Task list
A. In the climate commentary, what does the writer say the 2019 report completely overlooked?
B. Translate this sentence from the climate commentary into Spanish: "The 2019 report says 'The climate crisis is closely linked to excessive consumption of the wealthy lifestyle.'"

Hothouse Earth by Steffen, et al, 2018
The 2017 report spotlighted climate change as the most likely to do us all in, but also drew attention to deforestation and agricultural production—particularly from farming ruminants for meat consumption—as if they were separate, and also decried the Sixth mass extinction event. The 2019 report again hones in on climate change as our biggest problem, but this time connects the dots to human population, total fertility rate, ruminant livestock population, per capita meat production, world gross domestic product, global tree cover loss, Brazilian Amazon forest loss, energy consumption, air transport, divestment, global CO2 emissions, per capita CO2 emissions, greenhouse gas emissions covered by carbon pricing, fossil fuel subsidies, atmospheric CO2 , atmospheric methane, atmospheric nitrous oxide, surface temperature change, minimum Arctic sea ice, Greenland ice mass, Antarctica ice mass, cumulative glacier thickness change, ocean heat content, ocean acidity, extreme weather events (frequency and economic losses), sea-level change, and total area burned by wildfires—as all part of that one big problem we have yet to face. Somehow they completely overlooked plastics.

Okay, so we are warned. Now what? My gripe with protest movements, even by distinguished scientists, is that even if they succeed beyond their wildest expectations and topple governments, they don’t have either an agreed plan to replace the current system or a transition roadmap to follow. Ripple says:
“Governmental bodies are making climate emergency declarations. Schoolchildren are striking. Ecocide lawsuits are proceeding in the courts. Grassroots citizen movements are demanding change….”
Yes, all true. So then what? 

The 2019 report says “The climate crisis is closely linked to excessive consumption of the wealthy lifestyle.” Well, that is very true and surprisingly honest. I imagine most in Extinction Rebellion would agree with that. I also imagine most scientists who signed this would cluster among the top 1% most wealthy individuals on the planet. Ripple, et al, then opine:

To secure a sustainable future, we must change how we live, in ways that improve the vital signs summarized by our graphs. Economic and population growth are among the most important drivers of increases in CO2 emissions from fossil fuel combustion; therefore, we need bold and drastic transformations regarding economic and population policies. We suggest six critical and interrelated steps (in no particular order) that governments, businesses, and the rest of humanity can take to lessen the worst effects of climate change. These are important steps but are not the only actions needed or possible.

Given entries
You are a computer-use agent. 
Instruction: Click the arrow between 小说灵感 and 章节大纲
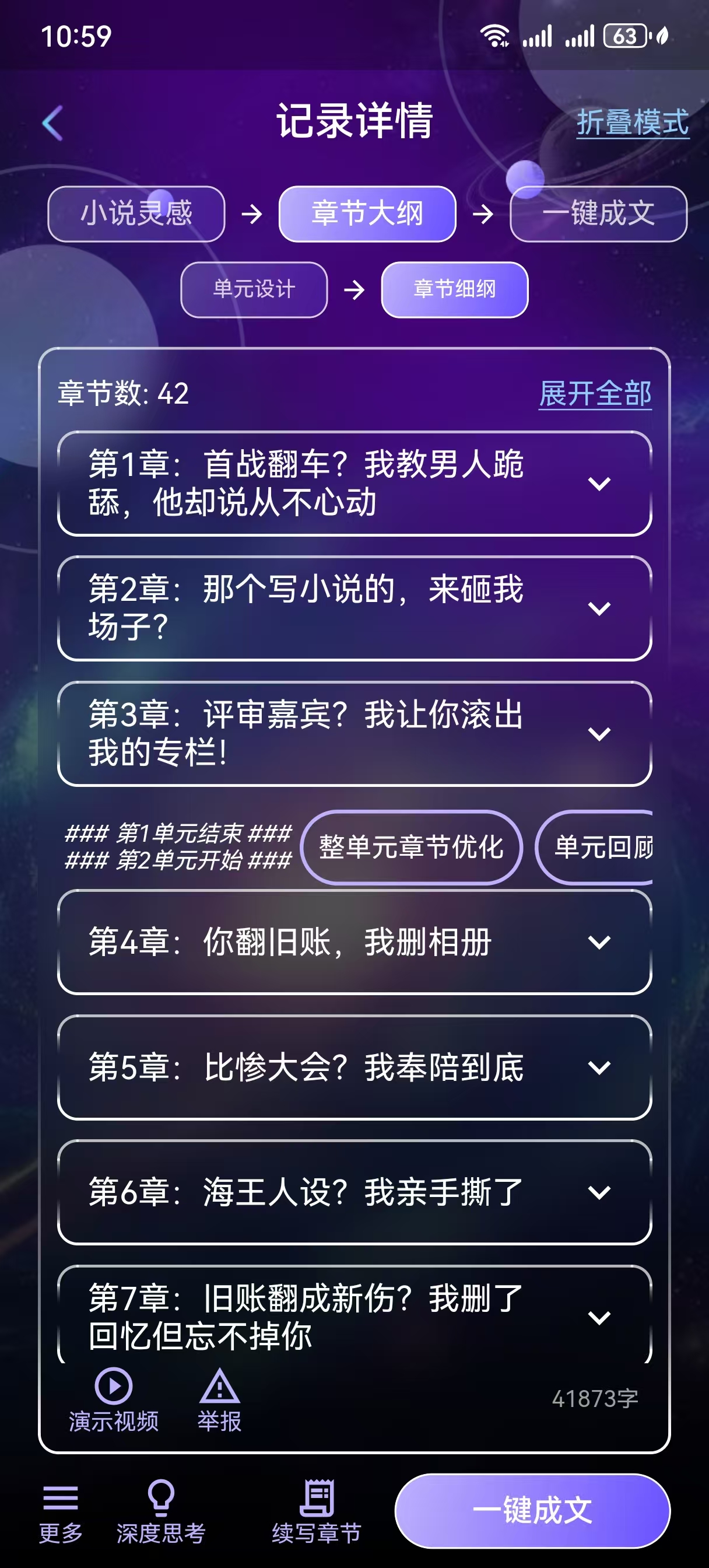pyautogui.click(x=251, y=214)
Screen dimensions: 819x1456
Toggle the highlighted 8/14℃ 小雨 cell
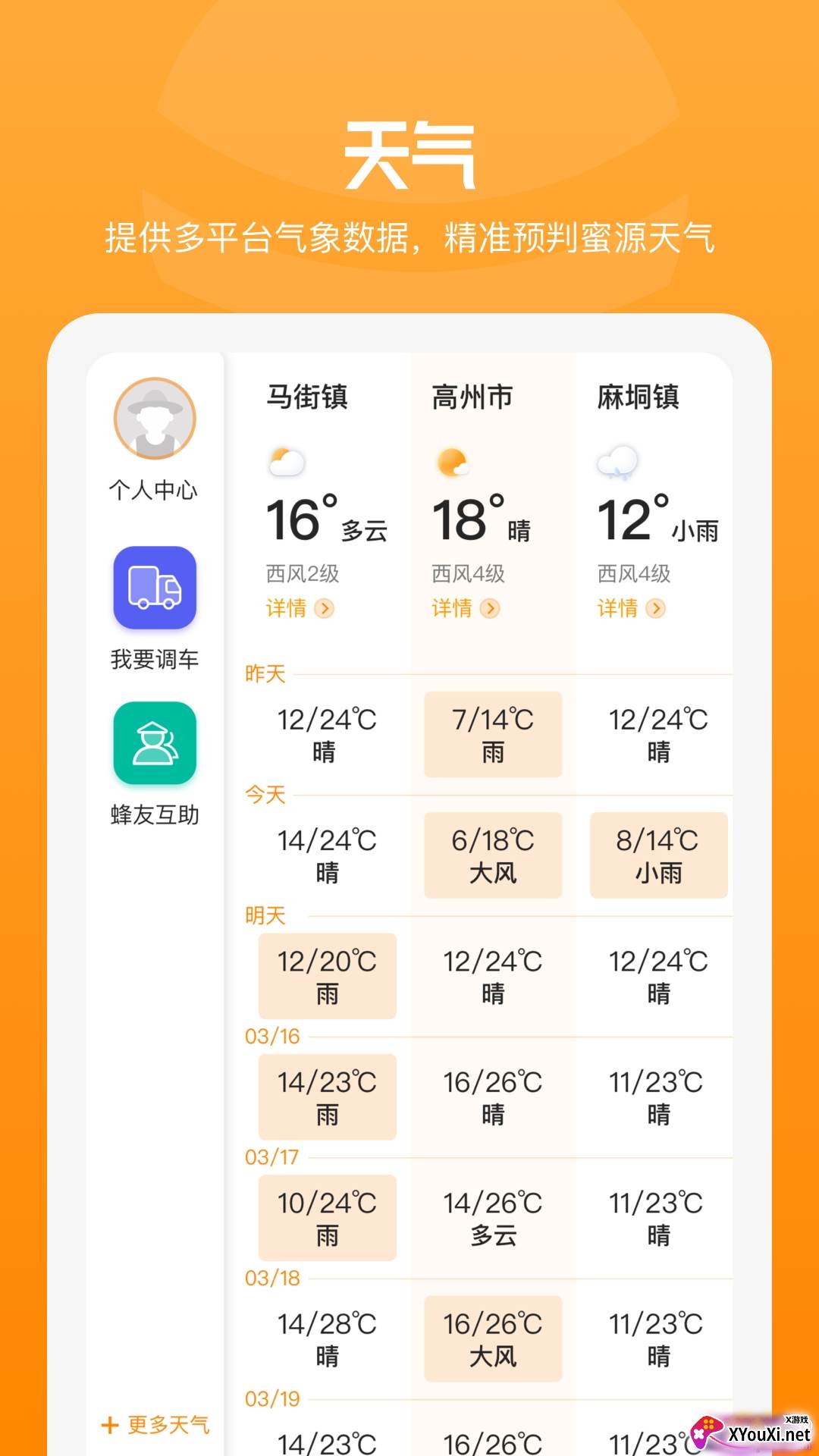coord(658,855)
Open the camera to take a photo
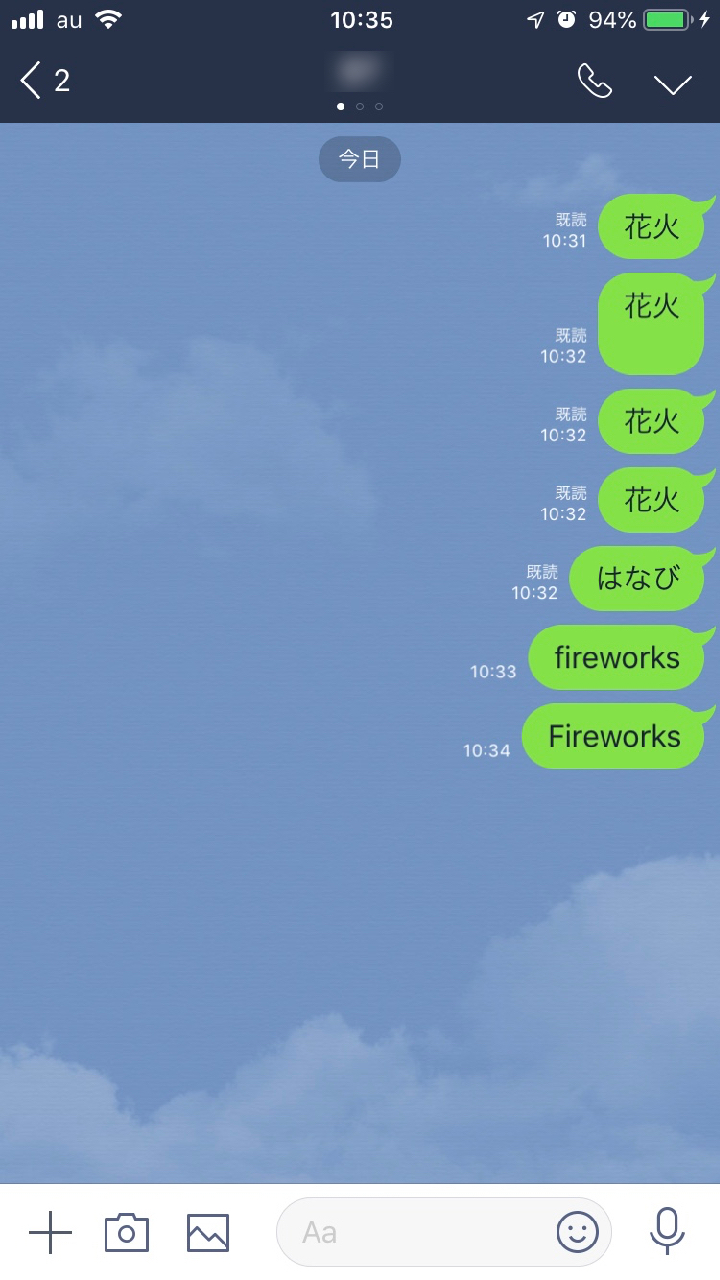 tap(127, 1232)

Task-by-task solutions
A. Plastics.

B. El informe de 2019 dice: «La crisis climática está estrechamente vinculada al consumo excesivo del estilo de vida adinerado».